Technology Used Block Diagram
The entire program is written in python, but this is used to show how the training and statistics are derived.
Evaluation of Results
Due to the high randomness and sheer number of game boards to learn, the novice heuristic needs many (~10,000) training runs before it begins to win actual games against the expert. Even so, after 10,000 training runs the novice heuristic wins on average about 7 of the 100 real games that it plays.
For novice vs. novice, the training rate is more difficult to calculate. Each heuristic is learning to play the game at the same time and the randomness of the learning from both heuristics makes no clear pattern of wins. After 10,000 test runs, the first novice won 47 out of 100 real games, the second novice 44 out of 100 real games and 9 out of 100 games were ties.

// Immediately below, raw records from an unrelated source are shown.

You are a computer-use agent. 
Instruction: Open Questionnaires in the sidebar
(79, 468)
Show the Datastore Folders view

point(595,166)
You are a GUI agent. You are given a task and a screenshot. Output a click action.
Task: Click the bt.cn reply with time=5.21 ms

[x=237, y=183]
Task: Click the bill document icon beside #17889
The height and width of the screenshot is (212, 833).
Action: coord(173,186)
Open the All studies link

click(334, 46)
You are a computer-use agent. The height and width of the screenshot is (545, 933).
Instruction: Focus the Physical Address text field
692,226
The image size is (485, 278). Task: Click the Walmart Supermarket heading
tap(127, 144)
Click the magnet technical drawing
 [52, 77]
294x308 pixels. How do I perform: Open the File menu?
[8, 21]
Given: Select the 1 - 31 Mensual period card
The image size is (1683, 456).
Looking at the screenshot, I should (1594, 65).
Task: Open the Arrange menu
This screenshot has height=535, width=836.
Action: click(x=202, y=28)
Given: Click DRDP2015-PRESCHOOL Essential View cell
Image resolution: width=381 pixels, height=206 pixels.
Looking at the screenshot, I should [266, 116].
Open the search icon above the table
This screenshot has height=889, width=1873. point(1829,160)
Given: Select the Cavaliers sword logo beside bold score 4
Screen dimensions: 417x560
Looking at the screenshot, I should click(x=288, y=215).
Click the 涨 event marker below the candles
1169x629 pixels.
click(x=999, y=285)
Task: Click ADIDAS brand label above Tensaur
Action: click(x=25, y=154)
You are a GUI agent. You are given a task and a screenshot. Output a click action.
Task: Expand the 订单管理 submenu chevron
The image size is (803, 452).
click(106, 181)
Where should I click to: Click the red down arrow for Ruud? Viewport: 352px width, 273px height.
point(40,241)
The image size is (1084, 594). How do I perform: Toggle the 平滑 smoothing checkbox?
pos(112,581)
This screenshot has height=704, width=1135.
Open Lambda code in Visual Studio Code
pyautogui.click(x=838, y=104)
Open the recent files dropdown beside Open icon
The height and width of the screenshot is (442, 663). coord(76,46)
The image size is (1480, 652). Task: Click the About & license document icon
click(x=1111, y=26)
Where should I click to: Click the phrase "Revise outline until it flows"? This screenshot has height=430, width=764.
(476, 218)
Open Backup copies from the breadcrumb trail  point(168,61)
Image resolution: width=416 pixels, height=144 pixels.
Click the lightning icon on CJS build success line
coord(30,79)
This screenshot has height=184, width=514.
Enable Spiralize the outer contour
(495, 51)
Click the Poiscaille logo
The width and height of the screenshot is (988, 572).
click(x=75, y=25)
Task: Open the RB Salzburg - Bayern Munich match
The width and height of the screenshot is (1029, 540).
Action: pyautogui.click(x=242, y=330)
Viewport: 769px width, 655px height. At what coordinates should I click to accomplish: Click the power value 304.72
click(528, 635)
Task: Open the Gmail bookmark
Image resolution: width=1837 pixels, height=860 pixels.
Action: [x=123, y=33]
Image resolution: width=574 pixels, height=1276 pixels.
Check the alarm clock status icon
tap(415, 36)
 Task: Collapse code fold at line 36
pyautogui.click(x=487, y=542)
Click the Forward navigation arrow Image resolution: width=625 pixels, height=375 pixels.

When the learned heuristics of expert vs. novice (learned 1) and novice vs. novice (learned 2) were placed against each other, the results of 10 test games were learned 1 winning 4, learned 2 winning 5, and tying once.
It appears that the heuristic developed from novice vs. novice is better at playing the game than the heuristic developed from expert vs. novice.
The results that I have achieved are based on 10,000 training runs for each of the learned heuristics. However, the number of game boards vastly outweighs 10,000 and as such the heuristics are not fully developed. Over the course of the next week, I will be running hundreds of thousands of training games for both learned heuristics and this should provide a much better representation of the training that has taken place.